For that reason alone, I appreciate those instances in which such people are actually held to account for their sins. 

The recent decision of the Court of Appeal in Canadian Western Bank v Canadian Motor Freight Ltd. et al. is such a case.

In this case, a Receiver was appointed over the assets of a debtor, which was a trucking company.  The Receivership Order required the debtor to turn over its assets, principally a fleet of trucks, to the Receiver without interference.

Instead of doing so, the debtor and its management moved the fleet of trucks to a yard owned by a different entity, United Group.

After unsuccessful negotiations with United Group to recover the trucks, the Receiver obtained an Asset Recovery Order requiring United Group to provide the Receiver with access to its yard so that the Receiver could remove the trucks.  United Group and its management failed to do so and the Receiver made an application to the court to enforce the Order.
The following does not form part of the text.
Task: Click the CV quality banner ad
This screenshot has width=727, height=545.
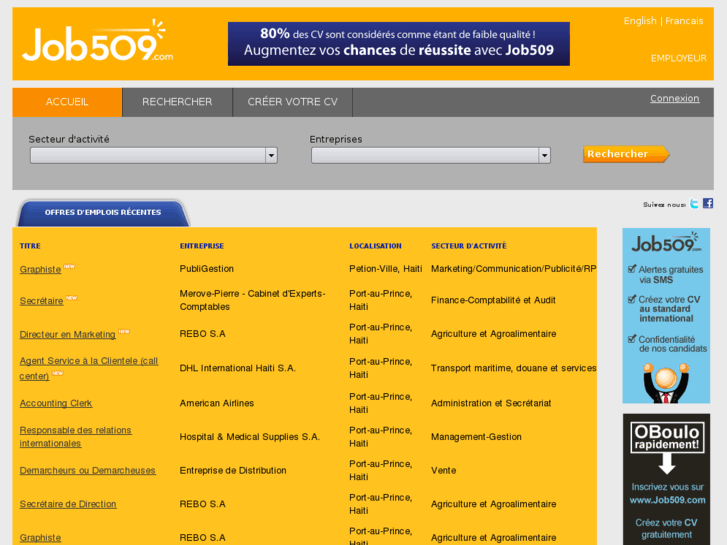Action: 398,44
The motion judge found that the debtor and its management, and United Group and its management, were in civil contempt of the Receivership Order as well as the Asset Recovery Order.  In a separate hearing, the motion judge sentenced the directing mind of the United Group to four days in prison.  He also ordered others involved to pay significant costs awards.

United Group appealed from the decision, suggesting the motion judge had failed to take into account that there had been negotiations between United Group and its management with the Receiver concerning the Asset Recovery Order.  However, United Group put forward no evidence to contradict the evidence of the Receiver that it had come to United Group’s yard where the trucks were located for the purpose of removing them, but that United Group had refused to allow the Receiver to do so.

For its part, the debtor and its management argued before the Court of Appeal that the movement of the trucks to United Group was undertaken in the normal course of business because there was no room at its own premises to house the trucks.  The Court of Appeal observed that the motion judge, in an earlier Order, had referred to the fact that the implementation of the Receivership Order was being delayed specifically in order to give the debtor’s management time to assemble the trucks at its own premises to allow the Receiver to take possession of them.  At that time, the debtor’s management had made no reference to any need to deliver the trucks to United Group’s yard. 

The Receivership Order had clearly stated that immediate and continued access to the debtor’s property was to be provided and that all such property was to be delivered to the Receiver upon request.  The debtor and its management did not comply with that Order even though the implementation of the Receivership Order had been delayed for that express purpose.

The debtor’s management indicated to the Court that it had not intended to breach the Receivership Order.  The Court of Appeal made it clear that this was not an excuse.  It confirmed well settled law that in order to establish civil contempt, all that is required is proof beyond a reasonable doubt of an intentional act that is in fact a breach of a clear Order of which the person committing the act had knowledge.

In conclusion, the Court of Appeal pointed out that “it is a fundamental principle that orders of a court are to be obeyed.  There are not to be stalled, and they are not to be negotiated.  Serious consequences are to be expected by anyone who willfully fails to obey a Court Order”.  The Appeal was dismissed and presumably, someone spent 4 days in jail.

Call me old fashioned but to me, this was a win for the good guys!